■ **EXERCISE TASKS**:
1. Rewrite the part of the blog text starting with "Sun, 16 Jan" and going on through "heard of it.", substituting "study" for "biography".
2. How many rows contain the string "Where"? Reply with the number alone.

■ **SELECTED TEXT**:

** start **

| insidecolinshead | Translating Victoria | (even tried multi)
insidecolinshead and Translating *Victoria*

Fri, 28 Oct 2005

Knox and Knuts
Henrik Pontoppidan is an answer to the same pub quiz question as Knut Hamsun. He is also the specialist subject of former Swedish Academician Knut Ahnlund, who resigned after the award of the Nobel prize to Elfriede Jelinek. When pressed, he said he didn't think much of Pinter either.

I am concerned that he might turn into the Nobel's answer to Moira Knox, an Edinburgh councillor who would be reliably disgusted at performances on the Edinburgh Fringe. She did get wise to it in the end.

posted at: 19:04 | path: /nothamsun | permanent link to this entry

Shelving
I have found my copy of Victoria. It is a poor thing of 112 pp, printed on 55 gsm Snowbulk paper and loses easily. Perhaps they don't have trees in Norway.

posted at: 18:51 | path: /methods | permanent link to this entry

Sun, 16 Jan 2005

Knut Hamsun: Desværre. Gudskelov.
When I mentioned a biography of Hamsun called Svermeren, I neglected to mention Hamsun's 1904 novel Sværmere, because I hadn't heard of it.

Knut Hamsun: Unfortunately. Thank God. includes a skeleton bibliography and an amusing gallery of front covers from all over Europe.

posted at: 12:39 | path: /links | permanent link to this entry

Sat, 15 Jan 2005

Files
My translation so far is split between two notebooks, one flat ASCII file on a Linux box in London, and several notes files on a mobile phone. Most of the translation has been done on trains.

For. (1) High-density seating, such as you find on a London Eastern Class 150, gives you no elbow room. (2) I can transfer the material, using the Short Messaging Service or Bluetooth, without rekeying. (3) It's very hard to find a working pen.

Against. (1) To type at any speed on a numerical keypad, you need to use predictive text, which is nothing of the sort. (2) A sufficiently large dictionary is too unwieldy in physical form and too slow over GPRS to use, so I put unknown or doubtful words in capitals in square brackets. There is no T9 (predictive text) dictionary for 1898 Bokmål, which means typing out the words letter-by-letter. Click click click wait click click, click click click click.

** end **

■ **MATERIAL SHOWN**:
** start **

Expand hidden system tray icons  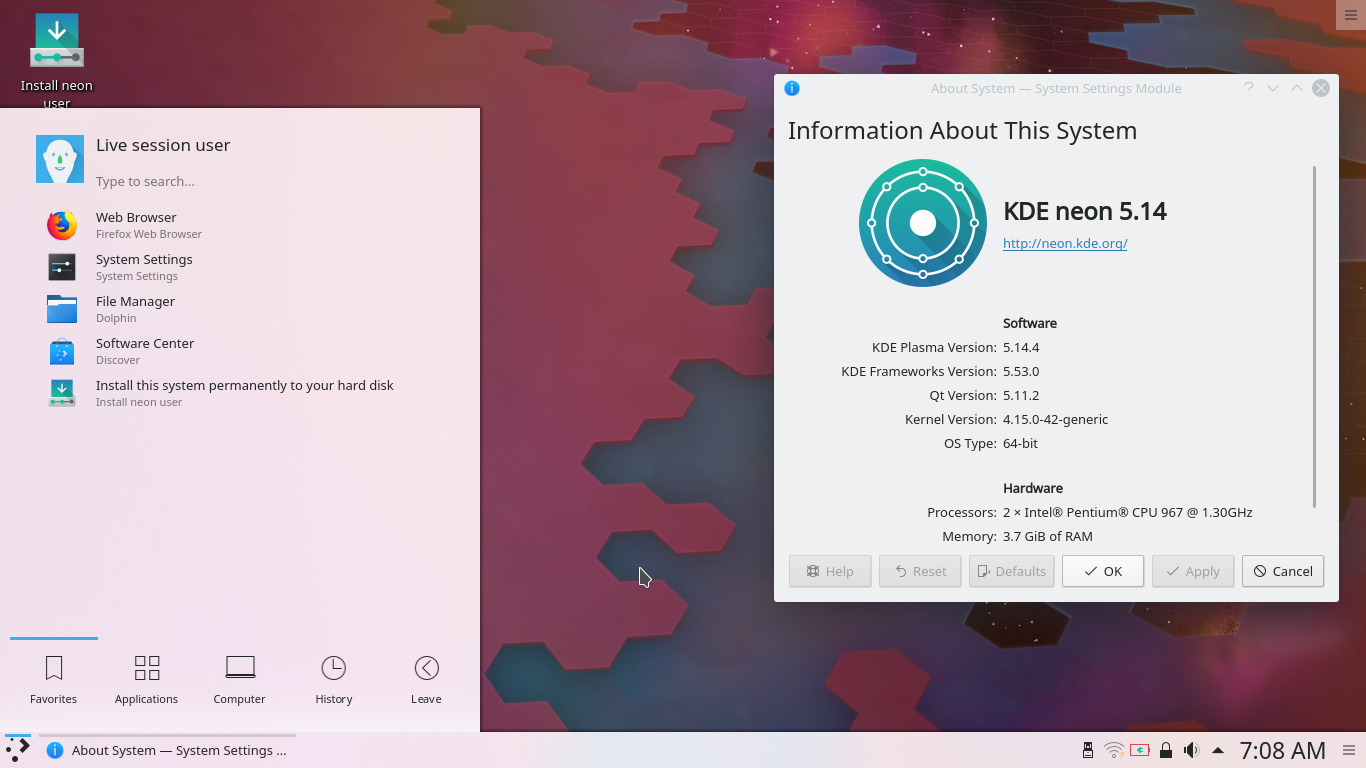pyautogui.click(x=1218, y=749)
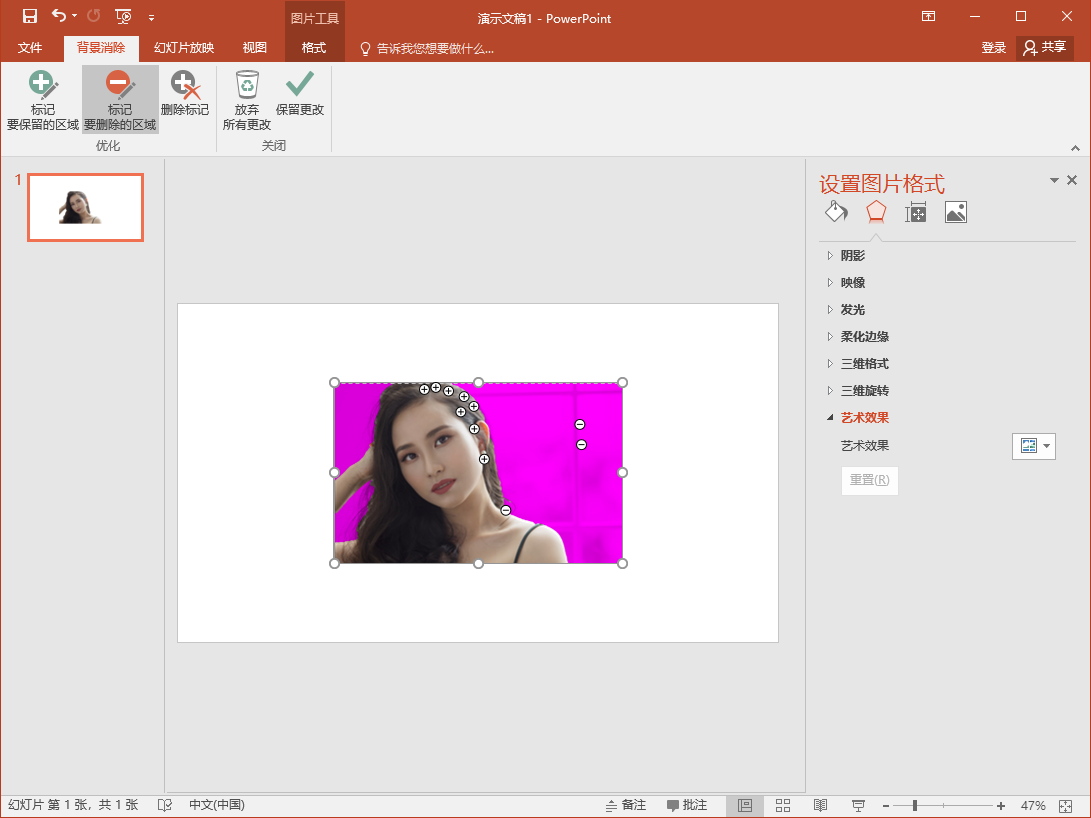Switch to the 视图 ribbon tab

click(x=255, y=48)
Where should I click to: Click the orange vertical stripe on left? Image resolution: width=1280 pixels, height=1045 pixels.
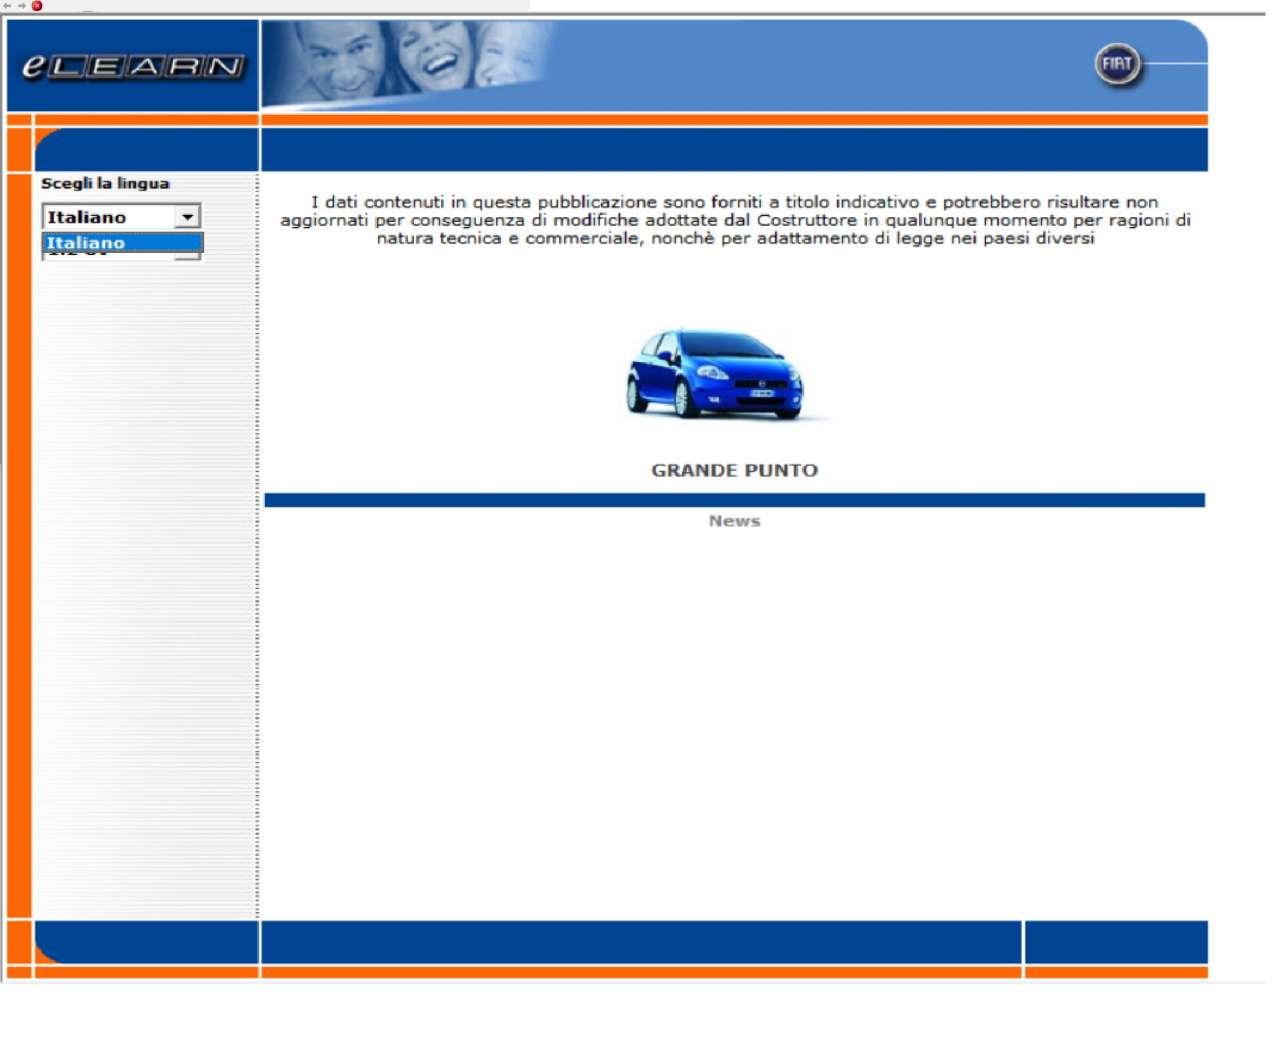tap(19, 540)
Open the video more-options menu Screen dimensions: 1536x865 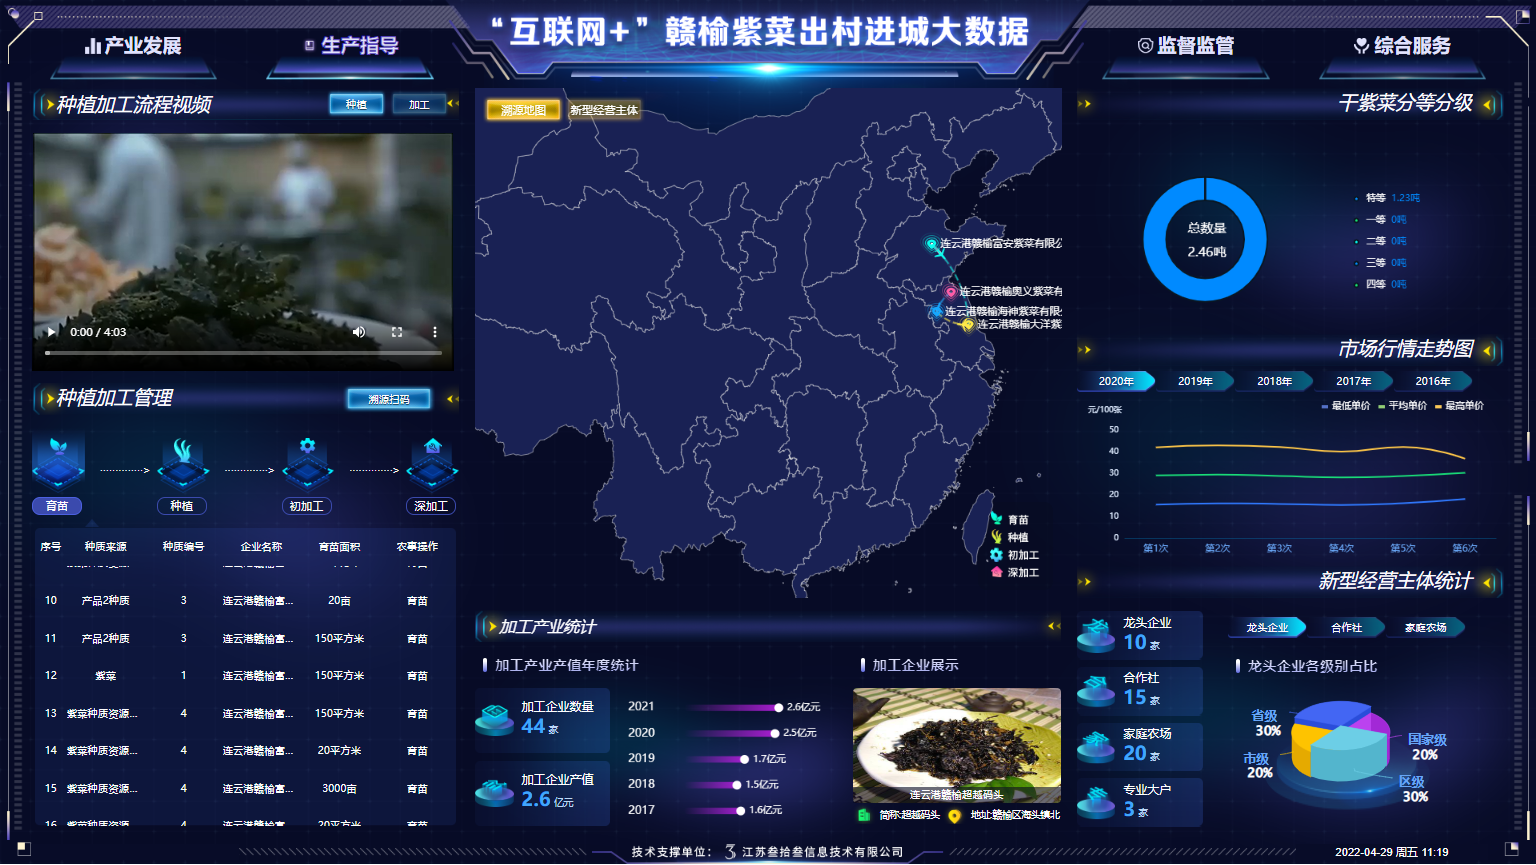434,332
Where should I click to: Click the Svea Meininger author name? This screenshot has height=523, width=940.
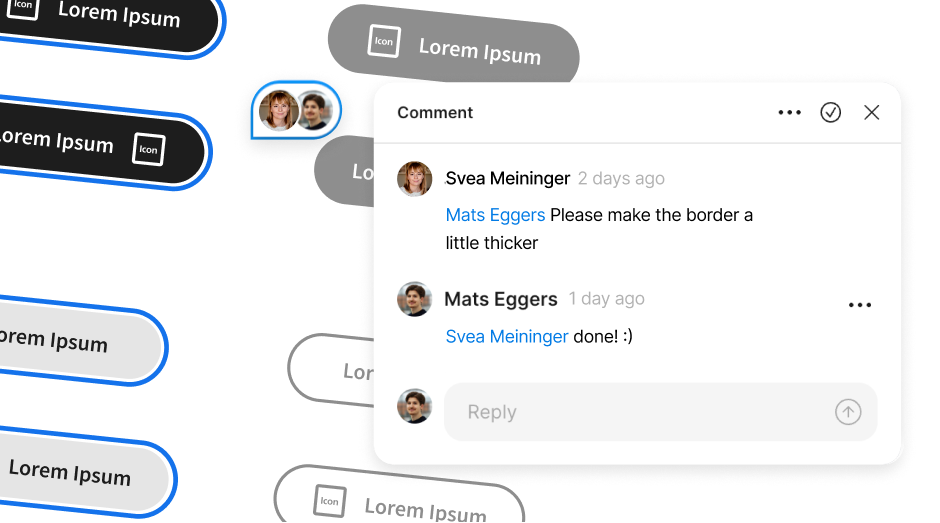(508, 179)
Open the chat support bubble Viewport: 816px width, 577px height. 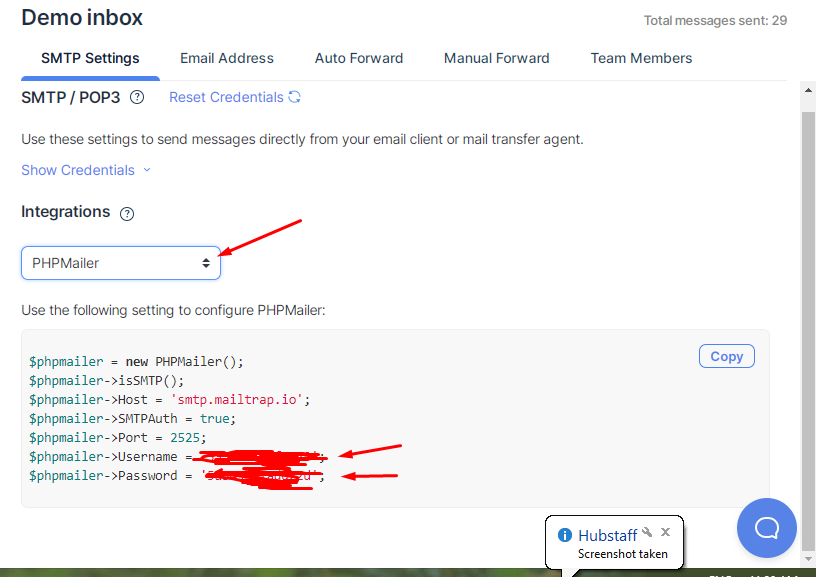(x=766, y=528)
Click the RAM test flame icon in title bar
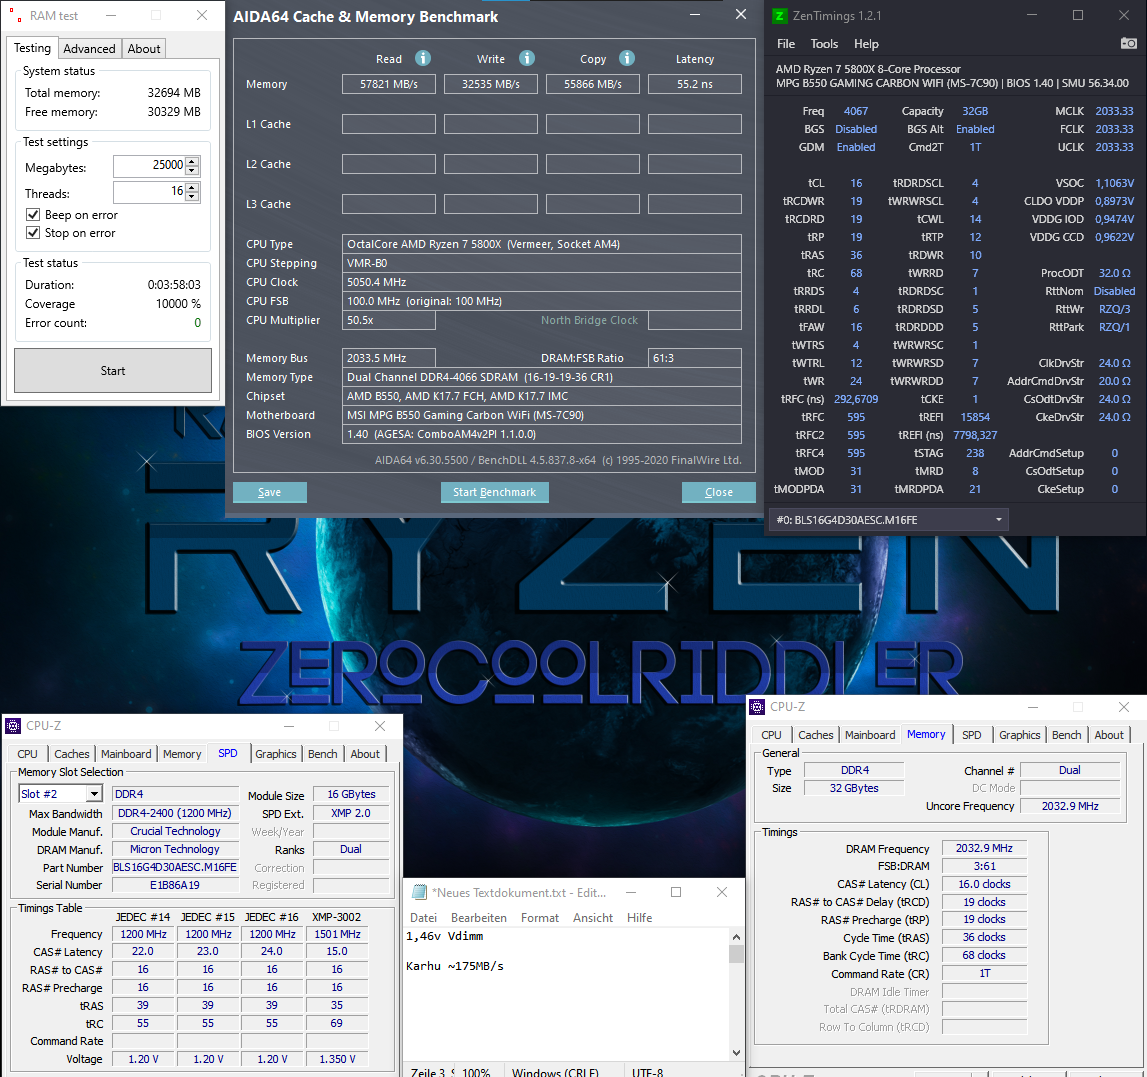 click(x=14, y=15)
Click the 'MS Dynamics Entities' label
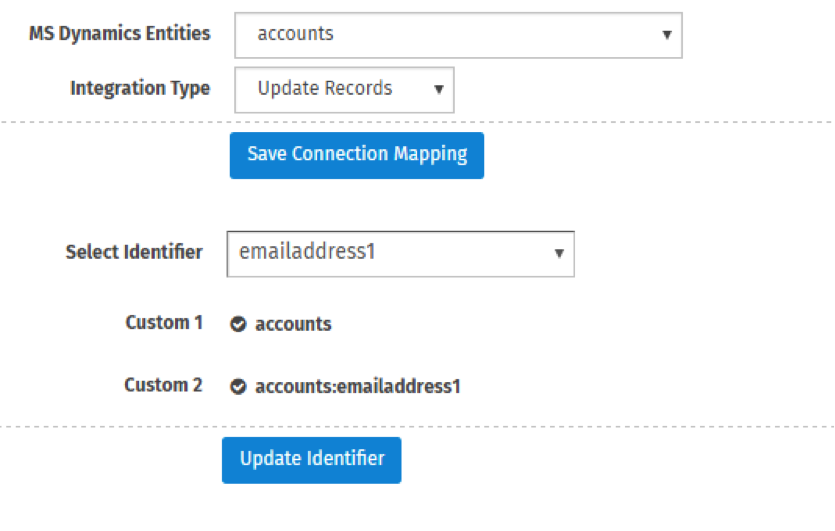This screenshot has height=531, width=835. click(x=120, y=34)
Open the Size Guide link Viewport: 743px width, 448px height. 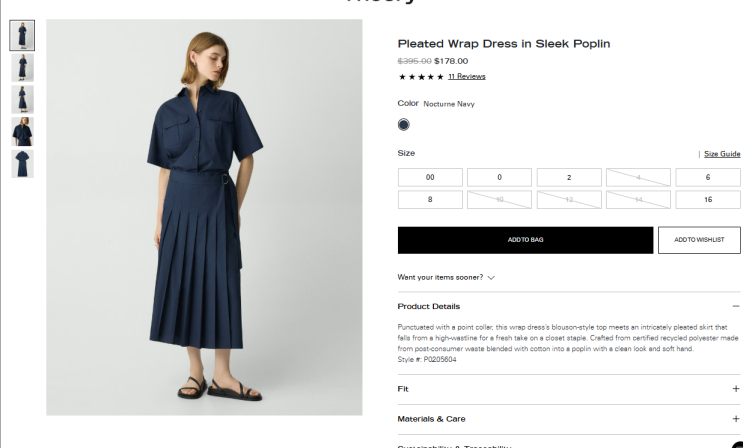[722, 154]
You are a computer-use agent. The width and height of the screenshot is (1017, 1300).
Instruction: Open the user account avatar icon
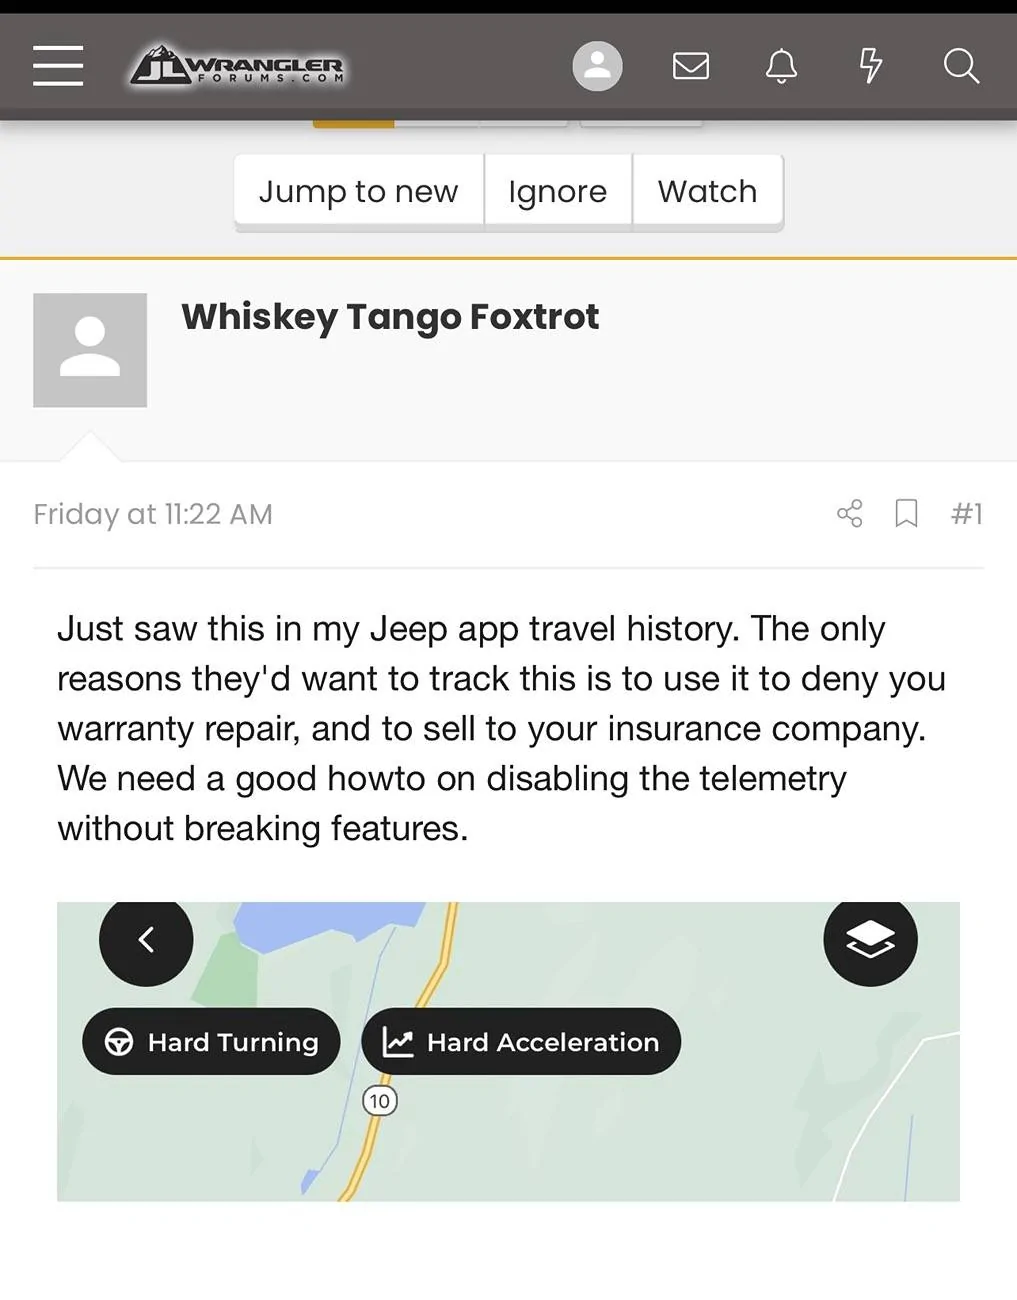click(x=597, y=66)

** end **

■ **ANSWERS**:
1.
Sun, 16 Jan 2005

Knut Hamsun: Desværre. Gudskelov.
When I mentioned a study of Hamsun called Svermeren, I neglected to mention Hamsun's 1904 novel Sværmere, because I hadn't heard of it.

2. 2